I'm not happy about some of the compromises Democrats have made recently and I worry that there isn't as much progress as I hoped there would be by now, but there is progress and I expect more to come. So, on the one hand, I understand some of the grousing I'm reading on different blogs but a lot of it simply isn't realistic. As I said, this is a long battle, and a handful of votes in Congress doesn't mean much. I'm committed to building on the progress that's been made and I know too much about what coming down the road to waste much time on cynicism and despairing rhetoric.

Here's a very fine post from Mahablog with a useful take on all this, including the different votes that were taken as the Democratic leadership looked for a majority:
The Feingold and McGovern amendments both provided that a troop redeployment out of Iraq begin within a set number of days after the passage of the bill. These were tougher than the timetable bill, in other words. In the Senate, 29 out of 51 Democratic senators voted yes. In the House, 169 out of 233 Democrats voted yes. A glorious total of two Republicans in the entire Congress voted yes.

Yet some twit commenting on Think Progress wrote We can’t even get Democrats to vote for timetables. Unfortunately, I think this notion is common among a large lump of people who passionately hate the war but aren’t paying close attention to what’s actually happening in Washington to end it.

Further, the concept of overriding a veto seems to elude some people. Bush has just said he wants a South Korea style presence - superbases and fifty years. What makes anyone think he’ll listen to 25 Republicans? If 25 Senate Republicans voted with the Dems, that would be more than enough to override Bush’s veto in the Senate. By law, Bush would have to comply if Congress overrode a veto. If he didn’t — well, that’s never happened before. It could get interesting.
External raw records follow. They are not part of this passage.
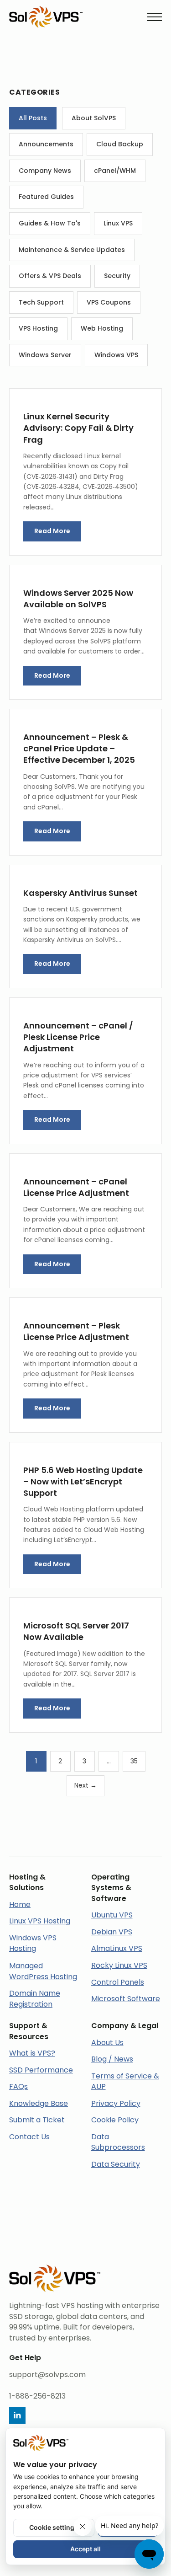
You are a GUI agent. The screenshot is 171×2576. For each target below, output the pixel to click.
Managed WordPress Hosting (43, 1971)
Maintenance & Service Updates (72, 249)
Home (20, 1904)
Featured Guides (46, 196)
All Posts (33, 118)
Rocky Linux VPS (119, 1965)
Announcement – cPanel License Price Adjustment (76, 1187)
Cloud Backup (119, 144)
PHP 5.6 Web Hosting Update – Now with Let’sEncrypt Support (83, 1481)
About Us (107, 2042)
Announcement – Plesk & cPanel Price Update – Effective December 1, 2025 (79, 748)
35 (134, 1761)
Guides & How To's (50, 223)
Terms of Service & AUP (125, 2081)
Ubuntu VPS (112, 1915)
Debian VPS (111, 1932)
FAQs (18, 2086)
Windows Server (45, 354)
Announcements (46, 144)
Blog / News (112, 2059)
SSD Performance (41, 2070)
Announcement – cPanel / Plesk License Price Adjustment (78, 1037)
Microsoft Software (125, 1998)
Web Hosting (102, 328)
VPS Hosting (38, 328)
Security (117, 275)
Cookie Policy (115, 2120)
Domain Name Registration (34, 1998)
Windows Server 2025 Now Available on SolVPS (78, 598)
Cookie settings (53, 2527)
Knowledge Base (38, 2103)
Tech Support (41, 302)
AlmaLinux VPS (116, 1948)
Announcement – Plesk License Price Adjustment (76, 1331)
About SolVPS (94, 118)
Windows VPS (116, 354)
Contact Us (29, 2136)
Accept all (85, 2549)
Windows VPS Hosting (33, 1943)
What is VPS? (32, 2053)
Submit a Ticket (37, 2120)
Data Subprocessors (118, 2142)
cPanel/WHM (115, 170)
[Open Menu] (154, 17)
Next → (85, 1785)
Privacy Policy (115, 2103)
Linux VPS (118, 223)
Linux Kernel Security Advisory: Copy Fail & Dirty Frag (78, 428)
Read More (52, 531)
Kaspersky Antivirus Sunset (80, 893)
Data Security (115, 2164)
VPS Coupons (109, 302)
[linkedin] (17, 2415)
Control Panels (117, 1982)
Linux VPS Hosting (39, 1921)
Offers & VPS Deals (50, 275)
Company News (45, 170)
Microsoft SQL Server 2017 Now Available (76, 1631)
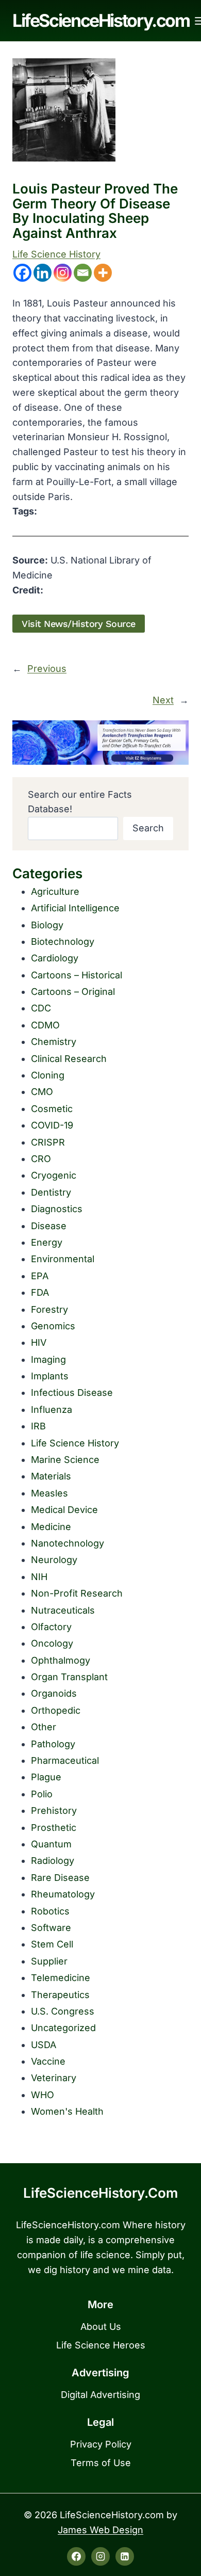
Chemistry (53, 1041)
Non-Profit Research (77, 1593)
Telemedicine (60, 1977)
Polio (42, 1794)
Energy (46, 1242)
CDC (41, 1008)
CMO (42, 1091)
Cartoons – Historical (76, 975)
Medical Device (64, 1509)
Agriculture (55, 891)
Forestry (49, 1309)
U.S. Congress (62, 2011)
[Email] (83, 273)
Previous (46, 668)
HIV (38, 1342)
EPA (39, 1275)
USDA (43, 2044)
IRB (38, 1426)
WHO (42, 2094)
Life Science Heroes (100, 2345)
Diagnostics (56, 1208)
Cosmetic (52, 1108)
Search (148, 828)
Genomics (53, 1326)
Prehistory (54, 1810)
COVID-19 (52, 1125)
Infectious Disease (72, 1392)
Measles (49, 1493)
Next (163, 700)
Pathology (53, 1743)
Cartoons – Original (73, 991)
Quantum (51, 1844)
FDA (40, 1292)
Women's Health (67, 2111)
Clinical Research (69, 1058)
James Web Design (100, 2529)
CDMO (45, 1025)
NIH (39, 1576)
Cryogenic (53, 1175)
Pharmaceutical (65, 1760)
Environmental (62, 1258)
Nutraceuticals (63, 1610)
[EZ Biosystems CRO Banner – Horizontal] (100, 742)
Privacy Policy (100, 2444)
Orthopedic (55, 1710)
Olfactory (51, 1626)
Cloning (47, 1075)
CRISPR (48, 1142)
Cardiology (54, 958)
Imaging (48, 1359)
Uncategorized (63, 2027)
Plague (46, 1777)
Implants (50, 1376)
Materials (51, 1476)
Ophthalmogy (60, 1660)
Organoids (54, 1693)
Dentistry (51, 1192)
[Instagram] (63, 273)
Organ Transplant (69, 1676)
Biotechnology (62, 941)
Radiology (52, 1860)
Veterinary (53, 2077)
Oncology (52, 1643)
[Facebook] (22, 273)
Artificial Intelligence (75, 908)
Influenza (51, 1409)
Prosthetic (53, 1827)
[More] (103, 273)
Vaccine (48, 2061)
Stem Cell (52, 1944)
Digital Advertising (100, 2394)
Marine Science (65, 1459)
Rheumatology (63, 1894)
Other (43, 1726)
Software (51, 1927)
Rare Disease (60, 1877)
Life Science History (56, 254)
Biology (47, 925)
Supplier (49, 1961)
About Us (100, 2326)
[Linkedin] (43, 273)
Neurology (54, 1559)
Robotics (50, 1911)
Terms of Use (101, 2462)
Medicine (51, 1526)
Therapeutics (60, 1994)
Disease (48, 1225)
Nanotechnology (67, 1543)
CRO (41, 1158)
I agree there’s plenty of reason to criticize the Dems, but it worries me when large numbers of “progressives” develop knee-jerk antipathy toward the Dems. This is not helpful.

There’s a middle way between mindless boosterism and mindlessly assuming the worst. This middle way has two steps: First, be informed. Second, think. [See the original.]

Readers may have noticed a number of blogs that talk about being members of the 'reality-based community.' There's a reason for it and even a number of progressives could do a better job of being reality-based. The stakes are high as we approach the second decade of the 21st century with little progress in Washington. But there is movement. And I believe reform is coming. And there are many, many people with their eyes open.



***Personal Note*** I'm determined to keep Donkey Path going and I will post as often as I can. I'm sure regular readers have noticed fewer posts lately. That's life. I have bills to pay, a body that doesn't always cooperate, and not many working years left. It's too bad blogs provide income for only a few. But I deeply appreciate the readers who keep dropping by from Swisher, Iowa to Orange County to the area around Rome, Georgia, to several readers in Ohio and to a frequent reader from Ludington, Michigan (or thereabouts) and to many other readers elsewhere I recognize. At least ten percent of my readers come from other countries and that's been an eye opener for me. Blogs truly are an international affair and it's important for bloggers, readers and commenters to keep that in mind. The world is watching all of us and wondering how things will turn out. I hope for the best.